## What you are asked to do
Quote the entries below from the line with "Where should I click to: Select" through the line with "Given: Click the lowest", both ends included, and only those lines.

Collected data:
= Beginning of Section =
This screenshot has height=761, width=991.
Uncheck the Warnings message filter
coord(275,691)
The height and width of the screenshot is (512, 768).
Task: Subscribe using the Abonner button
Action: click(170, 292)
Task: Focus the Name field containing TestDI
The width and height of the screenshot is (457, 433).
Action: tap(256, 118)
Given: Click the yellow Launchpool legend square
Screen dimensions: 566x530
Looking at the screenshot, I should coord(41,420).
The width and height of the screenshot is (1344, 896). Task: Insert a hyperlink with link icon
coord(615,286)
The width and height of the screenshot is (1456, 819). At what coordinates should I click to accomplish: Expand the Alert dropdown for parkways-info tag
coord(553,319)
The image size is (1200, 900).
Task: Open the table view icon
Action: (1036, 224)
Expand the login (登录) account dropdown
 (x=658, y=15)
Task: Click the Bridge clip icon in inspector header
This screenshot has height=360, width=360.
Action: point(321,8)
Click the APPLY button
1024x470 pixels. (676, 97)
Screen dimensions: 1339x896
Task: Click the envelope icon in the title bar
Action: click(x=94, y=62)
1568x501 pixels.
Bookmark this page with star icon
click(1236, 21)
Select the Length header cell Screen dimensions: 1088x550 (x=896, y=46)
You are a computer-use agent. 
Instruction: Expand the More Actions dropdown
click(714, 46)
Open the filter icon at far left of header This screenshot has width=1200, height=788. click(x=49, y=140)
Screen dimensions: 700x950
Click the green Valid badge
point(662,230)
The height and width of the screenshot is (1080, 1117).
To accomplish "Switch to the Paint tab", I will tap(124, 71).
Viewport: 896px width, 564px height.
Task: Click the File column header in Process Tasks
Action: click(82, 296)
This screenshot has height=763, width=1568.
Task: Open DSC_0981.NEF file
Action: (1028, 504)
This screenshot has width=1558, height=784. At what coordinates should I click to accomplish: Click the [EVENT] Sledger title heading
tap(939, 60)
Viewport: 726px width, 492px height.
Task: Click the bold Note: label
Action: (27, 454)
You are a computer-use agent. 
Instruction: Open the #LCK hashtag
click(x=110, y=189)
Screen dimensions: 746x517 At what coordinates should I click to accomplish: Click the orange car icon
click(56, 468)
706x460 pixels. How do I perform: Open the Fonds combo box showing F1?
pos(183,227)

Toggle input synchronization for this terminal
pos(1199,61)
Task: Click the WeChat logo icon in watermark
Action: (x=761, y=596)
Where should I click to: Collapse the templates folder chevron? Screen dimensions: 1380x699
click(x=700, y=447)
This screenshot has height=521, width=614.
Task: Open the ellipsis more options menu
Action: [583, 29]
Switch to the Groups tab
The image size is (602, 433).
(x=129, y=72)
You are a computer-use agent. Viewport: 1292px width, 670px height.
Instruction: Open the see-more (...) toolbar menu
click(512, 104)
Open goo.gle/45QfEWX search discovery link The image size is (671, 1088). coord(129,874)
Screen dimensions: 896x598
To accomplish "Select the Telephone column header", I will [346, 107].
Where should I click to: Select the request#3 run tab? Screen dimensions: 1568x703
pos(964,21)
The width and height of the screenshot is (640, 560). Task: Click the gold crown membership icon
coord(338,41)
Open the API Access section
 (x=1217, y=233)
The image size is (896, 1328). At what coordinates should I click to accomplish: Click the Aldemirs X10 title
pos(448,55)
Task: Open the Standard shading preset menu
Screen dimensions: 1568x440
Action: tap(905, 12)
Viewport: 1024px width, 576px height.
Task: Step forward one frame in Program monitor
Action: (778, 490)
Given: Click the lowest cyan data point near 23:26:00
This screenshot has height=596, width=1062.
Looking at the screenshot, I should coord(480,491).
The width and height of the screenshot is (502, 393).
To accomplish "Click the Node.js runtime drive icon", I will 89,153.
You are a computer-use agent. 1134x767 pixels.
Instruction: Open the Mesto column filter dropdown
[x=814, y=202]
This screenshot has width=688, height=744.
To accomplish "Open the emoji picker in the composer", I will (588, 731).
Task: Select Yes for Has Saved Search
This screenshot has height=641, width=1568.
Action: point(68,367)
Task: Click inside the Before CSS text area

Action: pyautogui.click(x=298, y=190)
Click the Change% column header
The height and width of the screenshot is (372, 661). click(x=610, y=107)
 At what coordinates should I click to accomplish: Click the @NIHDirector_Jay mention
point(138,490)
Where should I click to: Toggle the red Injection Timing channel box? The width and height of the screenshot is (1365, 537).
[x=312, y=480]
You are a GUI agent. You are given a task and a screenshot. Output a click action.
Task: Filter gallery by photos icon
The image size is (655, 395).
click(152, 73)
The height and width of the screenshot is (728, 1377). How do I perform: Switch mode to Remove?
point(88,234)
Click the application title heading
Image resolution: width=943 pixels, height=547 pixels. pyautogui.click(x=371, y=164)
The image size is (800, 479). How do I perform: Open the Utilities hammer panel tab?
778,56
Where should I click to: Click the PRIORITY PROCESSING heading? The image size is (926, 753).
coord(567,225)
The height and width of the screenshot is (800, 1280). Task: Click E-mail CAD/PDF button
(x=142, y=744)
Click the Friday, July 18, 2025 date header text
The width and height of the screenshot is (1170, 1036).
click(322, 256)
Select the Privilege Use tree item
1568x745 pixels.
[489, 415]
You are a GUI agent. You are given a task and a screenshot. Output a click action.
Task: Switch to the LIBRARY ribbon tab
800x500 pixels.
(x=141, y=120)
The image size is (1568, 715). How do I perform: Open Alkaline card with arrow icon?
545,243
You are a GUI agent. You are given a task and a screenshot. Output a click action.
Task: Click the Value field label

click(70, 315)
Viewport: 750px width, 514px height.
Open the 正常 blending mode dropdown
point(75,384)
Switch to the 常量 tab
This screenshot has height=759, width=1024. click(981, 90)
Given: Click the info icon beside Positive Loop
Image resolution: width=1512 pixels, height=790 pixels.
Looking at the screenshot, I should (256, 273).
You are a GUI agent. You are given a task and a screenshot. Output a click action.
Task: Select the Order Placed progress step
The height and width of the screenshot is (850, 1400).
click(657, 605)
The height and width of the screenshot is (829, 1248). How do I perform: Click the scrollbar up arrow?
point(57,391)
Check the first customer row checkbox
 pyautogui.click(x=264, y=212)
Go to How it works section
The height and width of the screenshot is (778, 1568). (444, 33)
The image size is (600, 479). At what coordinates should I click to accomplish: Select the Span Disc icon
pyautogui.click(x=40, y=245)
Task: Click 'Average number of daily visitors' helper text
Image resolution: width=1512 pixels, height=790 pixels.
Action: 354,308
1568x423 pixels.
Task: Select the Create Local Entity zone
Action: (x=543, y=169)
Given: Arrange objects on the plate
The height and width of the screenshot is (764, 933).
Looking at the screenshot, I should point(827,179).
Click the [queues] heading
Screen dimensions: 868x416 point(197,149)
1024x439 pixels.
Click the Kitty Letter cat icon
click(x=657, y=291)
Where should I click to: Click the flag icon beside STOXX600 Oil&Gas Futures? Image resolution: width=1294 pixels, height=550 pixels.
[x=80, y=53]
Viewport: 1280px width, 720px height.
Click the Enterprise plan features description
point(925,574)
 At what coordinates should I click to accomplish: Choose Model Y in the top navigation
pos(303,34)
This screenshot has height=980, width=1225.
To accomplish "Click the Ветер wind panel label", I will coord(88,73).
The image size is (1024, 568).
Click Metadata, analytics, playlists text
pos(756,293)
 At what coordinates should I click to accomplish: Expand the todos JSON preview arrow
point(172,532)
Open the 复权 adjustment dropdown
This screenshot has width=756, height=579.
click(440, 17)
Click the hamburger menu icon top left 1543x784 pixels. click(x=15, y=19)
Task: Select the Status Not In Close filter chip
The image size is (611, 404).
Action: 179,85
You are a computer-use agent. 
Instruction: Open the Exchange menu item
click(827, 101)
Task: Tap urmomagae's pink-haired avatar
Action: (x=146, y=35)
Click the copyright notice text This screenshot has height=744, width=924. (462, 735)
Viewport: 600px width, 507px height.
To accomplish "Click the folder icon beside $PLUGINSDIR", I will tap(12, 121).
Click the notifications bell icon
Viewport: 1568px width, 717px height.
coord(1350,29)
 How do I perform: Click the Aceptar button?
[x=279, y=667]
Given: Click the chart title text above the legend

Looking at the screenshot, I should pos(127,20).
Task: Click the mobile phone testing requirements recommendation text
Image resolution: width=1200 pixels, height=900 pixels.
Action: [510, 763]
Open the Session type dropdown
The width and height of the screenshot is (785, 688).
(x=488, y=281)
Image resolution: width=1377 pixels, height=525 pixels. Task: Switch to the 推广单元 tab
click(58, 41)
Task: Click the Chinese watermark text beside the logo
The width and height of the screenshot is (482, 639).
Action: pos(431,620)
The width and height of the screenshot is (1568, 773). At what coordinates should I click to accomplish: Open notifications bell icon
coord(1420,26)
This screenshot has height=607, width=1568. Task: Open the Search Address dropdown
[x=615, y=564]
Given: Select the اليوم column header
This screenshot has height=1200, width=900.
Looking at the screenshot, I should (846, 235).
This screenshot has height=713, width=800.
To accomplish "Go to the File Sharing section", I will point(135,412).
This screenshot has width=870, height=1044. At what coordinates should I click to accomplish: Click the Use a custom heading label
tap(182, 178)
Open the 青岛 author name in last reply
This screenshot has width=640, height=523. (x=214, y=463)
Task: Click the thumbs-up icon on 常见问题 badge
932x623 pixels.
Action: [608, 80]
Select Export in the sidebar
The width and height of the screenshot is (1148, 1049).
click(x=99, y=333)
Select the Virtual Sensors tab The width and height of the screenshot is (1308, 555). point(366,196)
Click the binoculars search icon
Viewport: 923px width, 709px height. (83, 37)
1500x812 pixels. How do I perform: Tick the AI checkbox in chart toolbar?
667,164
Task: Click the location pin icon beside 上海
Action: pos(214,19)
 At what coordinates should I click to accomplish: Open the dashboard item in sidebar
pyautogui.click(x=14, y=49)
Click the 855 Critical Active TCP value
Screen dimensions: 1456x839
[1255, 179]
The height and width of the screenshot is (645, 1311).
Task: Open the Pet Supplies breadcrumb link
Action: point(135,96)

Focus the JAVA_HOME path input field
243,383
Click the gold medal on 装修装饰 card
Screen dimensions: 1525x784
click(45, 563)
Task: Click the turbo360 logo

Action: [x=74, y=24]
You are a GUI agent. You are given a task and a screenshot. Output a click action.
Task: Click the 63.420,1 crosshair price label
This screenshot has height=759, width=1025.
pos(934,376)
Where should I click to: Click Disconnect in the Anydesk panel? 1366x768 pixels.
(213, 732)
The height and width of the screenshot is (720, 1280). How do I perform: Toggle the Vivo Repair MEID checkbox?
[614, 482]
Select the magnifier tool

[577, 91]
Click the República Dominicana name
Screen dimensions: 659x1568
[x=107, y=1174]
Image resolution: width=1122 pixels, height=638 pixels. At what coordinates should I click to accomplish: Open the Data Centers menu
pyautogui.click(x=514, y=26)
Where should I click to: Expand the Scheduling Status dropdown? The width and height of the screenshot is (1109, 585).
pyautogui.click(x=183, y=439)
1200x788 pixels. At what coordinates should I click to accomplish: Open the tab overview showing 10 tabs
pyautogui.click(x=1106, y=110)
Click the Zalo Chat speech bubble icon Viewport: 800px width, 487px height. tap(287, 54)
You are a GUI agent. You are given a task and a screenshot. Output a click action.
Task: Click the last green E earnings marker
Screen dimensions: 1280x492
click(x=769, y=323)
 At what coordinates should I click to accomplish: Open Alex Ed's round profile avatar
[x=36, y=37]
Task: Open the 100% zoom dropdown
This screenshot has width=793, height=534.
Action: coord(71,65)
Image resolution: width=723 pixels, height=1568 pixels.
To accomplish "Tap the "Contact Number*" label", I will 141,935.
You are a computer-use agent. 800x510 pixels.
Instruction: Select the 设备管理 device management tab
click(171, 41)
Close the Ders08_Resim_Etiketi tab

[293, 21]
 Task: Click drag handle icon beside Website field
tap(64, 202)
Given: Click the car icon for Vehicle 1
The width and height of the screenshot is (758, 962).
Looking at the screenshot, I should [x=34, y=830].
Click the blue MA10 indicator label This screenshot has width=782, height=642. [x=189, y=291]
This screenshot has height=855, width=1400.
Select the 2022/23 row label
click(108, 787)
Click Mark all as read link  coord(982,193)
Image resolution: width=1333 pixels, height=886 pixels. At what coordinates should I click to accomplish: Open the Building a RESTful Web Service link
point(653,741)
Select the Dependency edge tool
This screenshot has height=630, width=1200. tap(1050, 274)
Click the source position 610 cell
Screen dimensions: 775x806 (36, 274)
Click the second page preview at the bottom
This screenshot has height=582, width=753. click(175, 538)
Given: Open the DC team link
= End of Section =
## Your response
Where should I click to: Select the request#3 run tab? Screen dimensions: 1568x703
pos(964,21)
The width and height of the screenshot is (640, 560). Task: Click the gold crown membership icon
coord(338,41)
Open the API Access section
 (x=1217, y=233)
The image size is (896, 1328). At what coordinates should I click to accomplish: Click the Aldemirs X10 title
pos(448,55)
Task: Open the Standard shading preset menu
Screen dimensions: 1568x440
Action: tap(905, 12)
Viewport: 1024px width, 576px height.
Task: Step forward one frame in Program monitor
Action: (778, 490)
Given: Click the lowest cyan data point near 23:26:00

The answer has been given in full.